#### What is needed
Copy every item below, reproducing each line word for word.

#### Records for processing
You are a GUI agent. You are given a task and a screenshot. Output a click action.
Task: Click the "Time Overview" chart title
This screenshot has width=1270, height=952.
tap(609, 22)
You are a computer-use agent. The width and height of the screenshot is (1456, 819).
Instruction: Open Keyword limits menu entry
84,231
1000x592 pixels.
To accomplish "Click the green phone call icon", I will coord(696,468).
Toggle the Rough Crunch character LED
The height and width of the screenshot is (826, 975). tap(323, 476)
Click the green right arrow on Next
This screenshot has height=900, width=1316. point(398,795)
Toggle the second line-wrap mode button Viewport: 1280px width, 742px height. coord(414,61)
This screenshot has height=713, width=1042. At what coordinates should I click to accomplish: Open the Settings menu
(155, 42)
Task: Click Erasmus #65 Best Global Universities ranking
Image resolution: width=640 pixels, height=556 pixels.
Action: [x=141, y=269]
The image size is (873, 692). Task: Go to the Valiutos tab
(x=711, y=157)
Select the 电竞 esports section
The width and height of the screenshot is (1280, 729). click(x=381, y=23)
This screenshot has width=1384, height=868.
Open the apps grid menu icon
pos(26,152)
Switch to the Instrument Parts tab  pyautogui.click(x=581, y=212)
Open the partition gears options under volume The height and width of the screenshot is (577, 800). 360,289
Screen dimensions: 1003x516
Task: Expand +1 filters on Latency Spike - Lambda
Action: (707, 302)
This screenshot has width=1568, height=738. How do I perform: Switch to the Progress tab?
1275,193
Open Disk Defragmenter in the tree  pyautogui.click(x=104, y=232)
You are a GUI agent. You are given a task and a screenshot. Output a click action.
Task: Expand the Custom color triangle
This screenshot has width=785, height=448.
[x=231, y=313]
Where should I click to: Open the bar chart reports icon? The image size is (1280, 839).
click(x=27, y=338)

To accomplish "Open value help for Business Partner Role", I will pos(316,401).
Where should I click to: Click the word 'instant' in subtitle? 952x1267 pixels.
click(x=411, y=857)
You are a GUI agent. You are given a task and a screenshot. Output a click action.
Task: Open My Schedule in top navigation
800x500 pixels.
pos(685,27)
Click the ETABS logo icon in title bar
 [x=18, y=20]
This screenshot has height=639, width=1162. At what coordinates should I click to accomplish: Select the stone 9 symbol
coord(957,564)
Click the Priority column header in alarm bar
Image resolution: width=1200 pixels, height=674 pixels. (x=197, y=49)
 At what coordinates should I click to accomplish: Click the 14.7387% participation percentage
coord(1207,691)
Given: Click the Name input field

#### Result for this task
You are a GUI agent. You are given a task and a screenshot. Output a click action.
Task: Click the "Time Overview" chart title
This screenshot has width=1270, height=952.
tap(609, 22)
You are a computer-use agent. The width and height of the screenshot is (1456, 819).
Instruction: Open Keyword limits menu entry
84,231
1000x592 pixels.
To accomplish "Click the green phone call icon", I will coord(696,468).
Toggle the Rough Crunch character LED
The height and width of the screenshot is (826, 975). tap(323, 476)
Click the green right arrow on Next
This screenshot has height=900, width=1316. point(398,795)
Toggle the second line-wrap mode button Viewport: 1280px width, 742px height. coord(414,61)
This screenshot has height=713, width=1042. At what coordinates should I click to accomplish: Open the Settings menu
(155, 42)
Task: Click Erasmus #65 Best Global Universities ranking
Image resolution: width=640 pixels, height=556 pixels.
Action: [x=141, y=269]
The image size is (873, 692). Task: Go to the Valiutos tab
(x=711, y=157)
Select the 电竞 esports section
The width and height of the screenshot is (1280, 729). click(x=381, y=23)
This screenshot has width=1384, height=868.
Open the apps grid menu icon
pos(26,152)
Switch to the Instrument Parts tab  pyautogui.click(x=581, y=212)
Open the partition gears options under volume The height and width of the screenshot is (577, 800). 360,289
Screen dimensions: 1003x516
Task: Expand +1 filters on Latency Spike - Lambda
Action: (707, 302)
This screenshot has width=1568, height=738. How do I perform: Switch to the Progress tab?
1275,193
Open Disk Defragmenter in the tree  pyautogui.click(x=104, y=232)
You are a GUI agent. You are given a task and a screenshot. Output a click action.
Task: Expand the Custom color triangle
This screenshot has width=785, height=448.
[x=231, y=313]
Where should I click to: Open the bar chart reports icon? The image size is (1280, 839).
click(x=27, y=338)

To accomplish "Open value help for Business Partner Role", I will pos(316,401).
Where should I click to: Click the word 'instant' in subtitle? 952x1267 pixels.
click(x=411, y=857)
You are a GUI agent. You are given a task and a screenshot. Output a click action.
Task: Open My Schedule in top navigation
800x500 pixels.
pos(685,27)
Click the ETABS logo icon in title bar
 [x=18, y=20]
This screenshot has height=639, width=1162. At what coordinates should I click to accomplish: Select the stone 9 symbol
coord(957,564)
Click the Priority column header in alarm bar
Image resolution: width=1200 pixels, height=674 pixels. (x=197, y=49)
 At what coordinates should I click to accomplish: Click the 14.7387% participation percentage
coord(1207,691)
Given: Click the Name input field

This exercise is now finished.